Pages

Wednesday 1 September 2010

Image Transfer

I will leave it to others to post photos of their results from our image transfer get-together. I will just outline the techniques we tried.

1. Rice Paper Transfer
Rice paper is available in the calligraphy section of art supply stores. Not expensive. Very absorbent, so it can be printed with inkjet ink, but not bleed when applied with acrylic medium.
Cut the rice paper just a little smaller than your printer paper, and attach it top and bottom with adhesive tape. Print. Dry. Cut to size. Adhere face up to cloth, using matte, fabric or gel medium. I like matte best, because my fabric medium is glossy, and the gel medium leaves brush marks. Takes stitch well. Colour or black-and-white.

2. CitraSolv
An environmentally-friendly cleaning product, available through www.citra-solv.com. Website has an Artist's Page for creative ideas and lists local suppliers. Using a toner-based photocopy, place image face-down on cloth. Moisten a cotton pad lightly with CitraSolv and rub back of image until image transfers to cloth. The trick is not to spend a lot of money on photocopies that don't work, for whatever reason, so bring your CitraSolv and a cotton pad with you to the copy shop. Works with some magazine images, but not others. This transfers a mirror-image of your photocopy, so do a "flip horizontal" in your computer software or at the copy shop.

3. Clear Contact Paper
You may know this as "sticky-back paper", available inexpensively at the dollar store. I prefer matte to glossy. Cheaper is better, because the glue is stronger, not "repositionable". Place toner-based photocopy face-down on sticky side of contact paper. Discard waxy liner. Burnish with a hard-edged credit card or butter knife to transfer ink to glue. Cut away excess as desired. Immerse in water to soak paper. Rub off paper using pads of fingers. Some paper may be left on for effect. It may be painted with acrylic paint. At this point, you may wish to add oil pastel to sticky side of image for colour. Apply face-up to cloth using matte medium. Use credit card to squeegee out from centre to edge, to remove excess medium and air bubbles. Glossiness may be reduced with a coat of clear gesso. Colour or black-and-white. Accepts stitch well.

Our efforts met with mixed success, because that's what experimenting is all about. But we had a good time in any case!

6 comments:

  1. Thanks for that, Heather. When you say 'a toner based copy' do you mean a laser printed copy - not an ink-jet printed one?

    Do you have a preference? I see that two (#1 and #3) give you images that you have to attach to the fabric and one (the 'CitraSolv') actually transfers to the fabric.

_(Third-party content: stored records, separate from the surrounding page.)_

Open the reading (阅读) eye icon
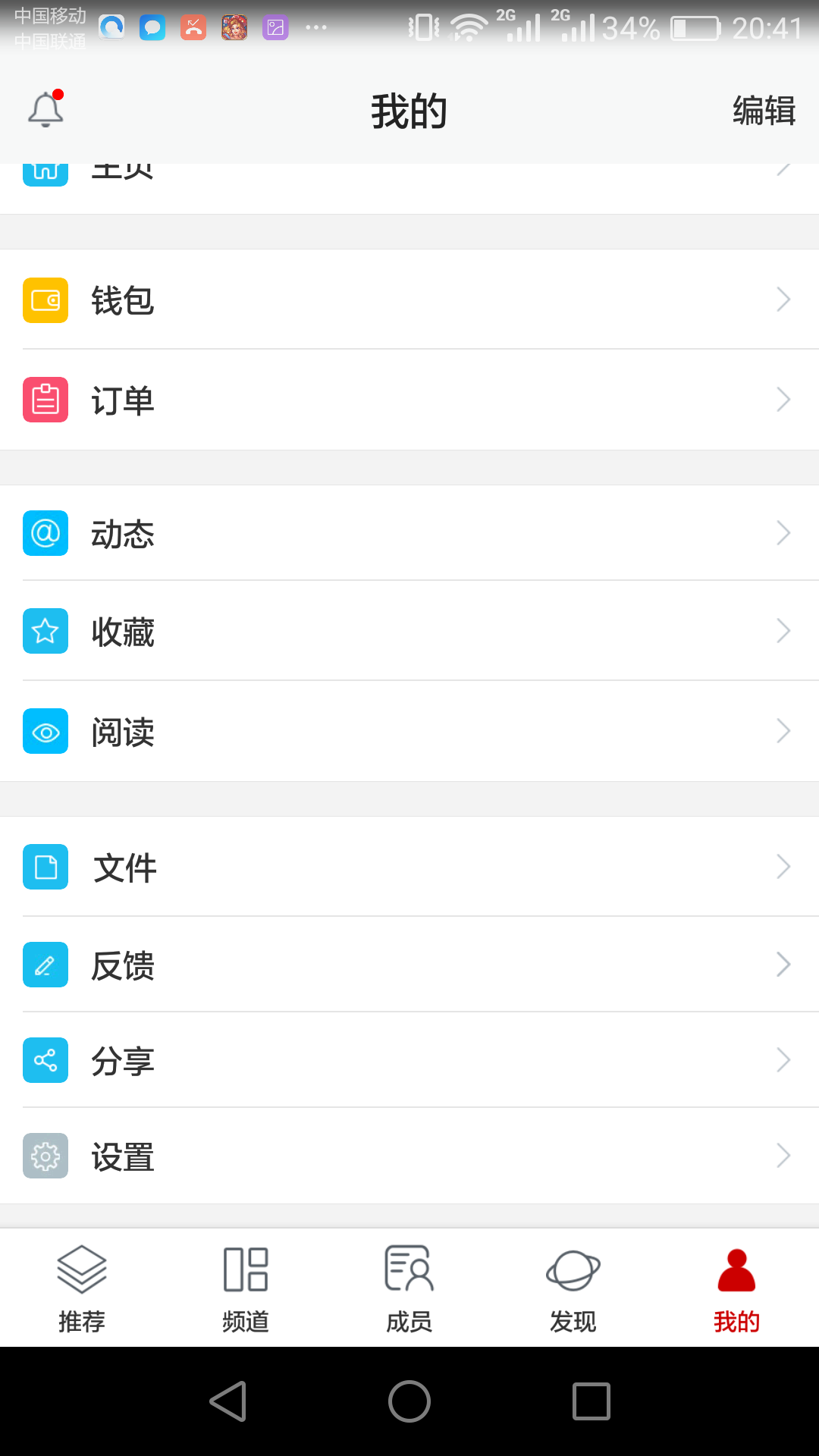 pos(45,731)
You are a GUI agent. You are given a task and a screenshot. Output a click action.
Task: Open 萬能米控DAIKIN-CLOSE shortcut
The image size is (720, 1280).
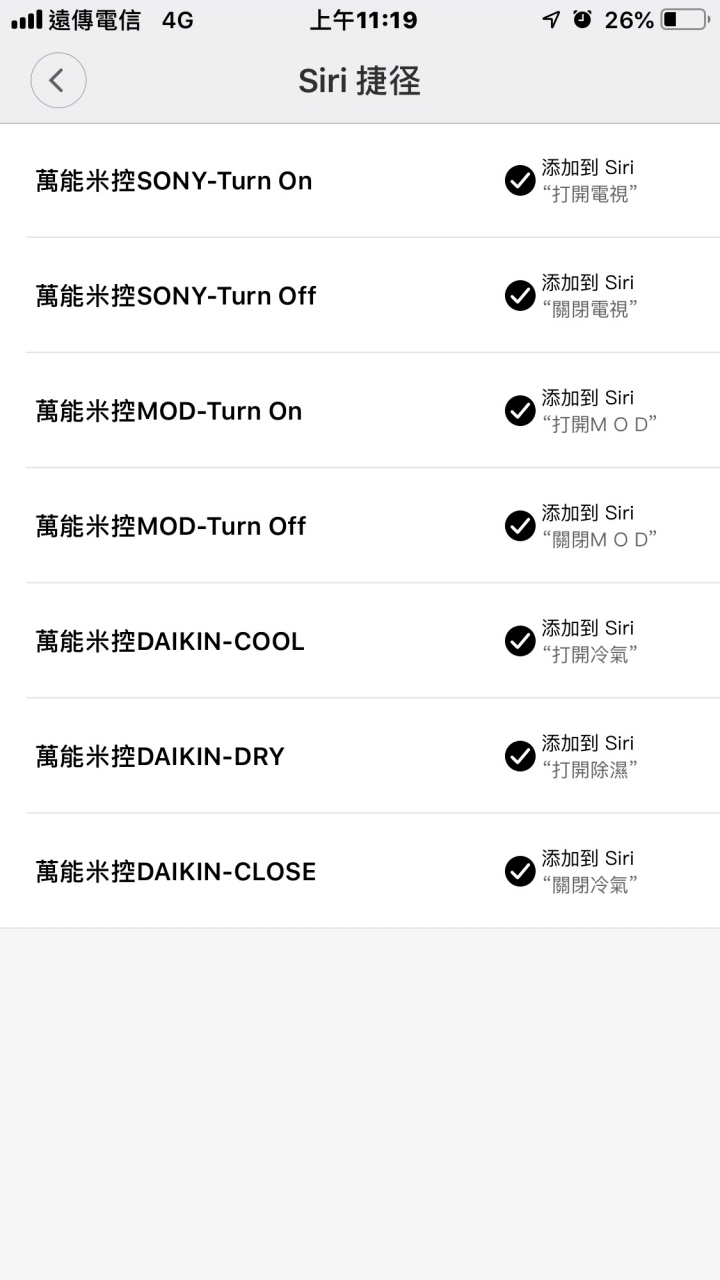tap(360, 870)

    I MUST find time to experiment!

    Hilary

    ReplyDelete
  2. I tried to use a laser image from our very old printer but it really didn't work. It transferred to the fabric, but was very black and fuzzy. The local print shop copy was superb. He didn't really know what I meant when I said toner ink, but then said something about it being wax based.... so I hope that helps. You can take your bottle to the shop and try it right away, it's so easy. Works with the funnies in the newspaper too!

    ReplyDelete
  3. The Citrasolv gives a less precise image, a little more "atmospheric", or "deconstructed", and sometimes that's just what you want. The contact paper leaves a little bit of an edge, where the acrylic meets the cloth, and some may find that objectionable. The rice paper may not be durable enough for some. I guess there are trade-offs with every approach. I also like TAP a lot.

    When I use photos of family in some form of tribute piece, I hesitate to make it too "arty", as though I want to preserve the resemblance, but I really prefer more ambiguity in the image.

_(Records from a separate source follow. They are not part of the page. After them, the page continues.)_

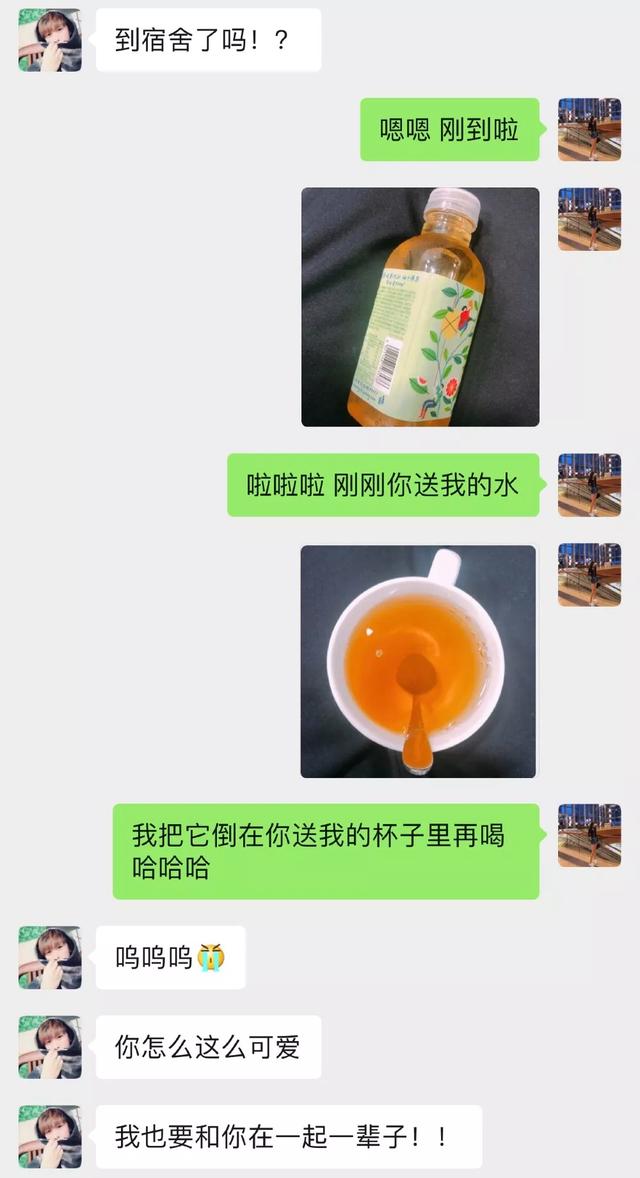Tap the avatar beside '到宿舍了吗!?'
The image size is (640, 1178).
coord(50,40)
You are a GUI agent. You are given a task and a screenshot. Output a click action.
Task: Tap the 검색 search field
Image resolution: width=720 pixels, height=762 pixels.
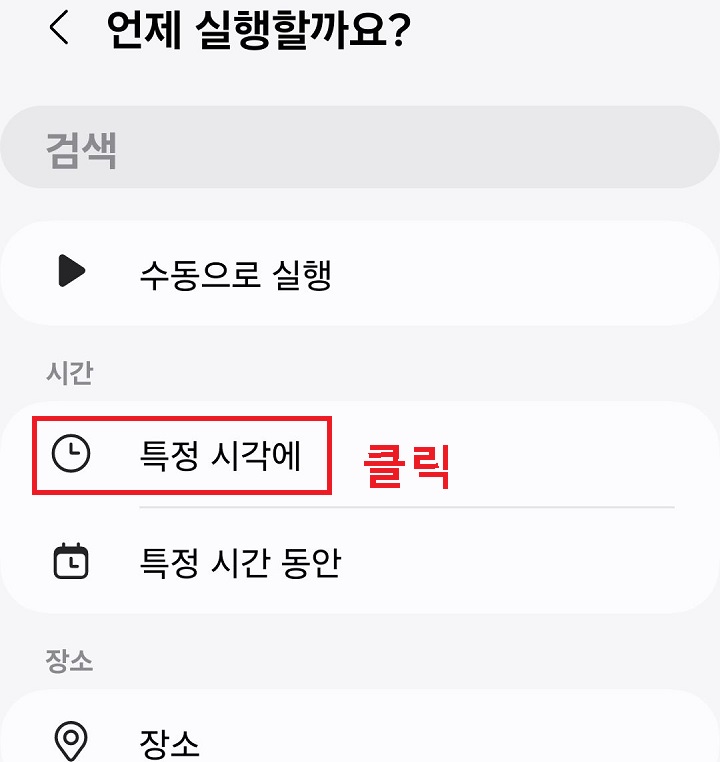coord(360,146)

    Does anyone else have reflections on this?

    ReplyDelete
  4. Depending on your final purpose it's important to know that the Citrasolv is supposed to be washable (haven't yet tried it) and the other methods aren't.

    ReplyDelete
  5. I agree, Heather. I like the slight softness.

    I have used T-shirt transfer paper from the stationers very effectively on woven fabric - very similar to TAP - also heat transfer papers (both mirror and non mirror) which work with inkjet printers. The down side is they change the hand of the fabric and leave a rather plasticky surface.

    Creating a little piece about the funnies from a newspaper would be great, Dianne! Your advice to take a bottle and test the copies is the best advice - it would only be for the first time if it worked... I'll remember about 'wax based' - might be useful.

    Sandra Meech's quilts are made up of photographic images and are quite plasticky but it doesn't seem to matter at all. I suppose it is all about how you handle the images and the final outcome.

    Hilary

    ReplyDelete
  6. On the Citrasolve question - taking the Citrasolve to the store and checking your copies seems a very good idea. I went to the local branch of Bureau En Gros (Staples in England) and got b&w photocopies - and not one of them worked! I rather liked the idea of transferring the image onto sticky back plastic. I'll post the result of my attempt at that soon.